## Instructions to follow
What you return must be the full data, repeated verbatim, with no pictures in it.
== Records supplied
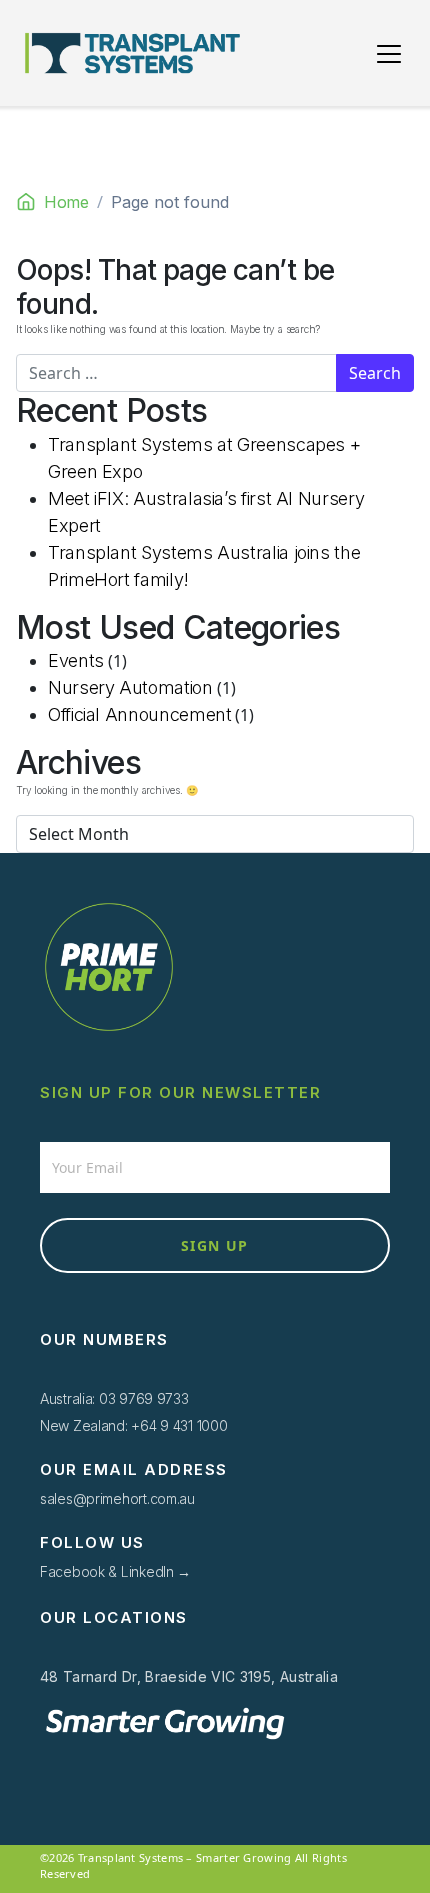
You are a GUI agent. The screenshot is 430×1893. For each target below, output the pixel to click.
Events (76, 660)
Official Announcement (139, 714)
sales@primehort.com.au (117, 1498)
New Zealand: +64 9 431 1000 (133, 1425)
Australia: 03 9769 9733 (114, 1398)
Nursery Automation (130, 687)
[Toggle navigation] (389, 53)
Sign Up (215, 1245)
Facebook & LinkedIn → (115, 1571)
====
## Exercise output
You are a GUI agent. The screenshot is 430×1893. For each target below, output the pixel to click.
Events (76, 660)
Official Announcement (139, 714)
sales@primehort.com.au (117, 1498)
New Zealand: +64 9 431 1000 (133, 1425)
Australia: 03 9769 9733 (114, 1398)
Nursery Automation (130, 687)
[Toggle navigation] (389, 53)
Sign Up (215, 1245)
Facebook & LinkedIn → (115, 1571)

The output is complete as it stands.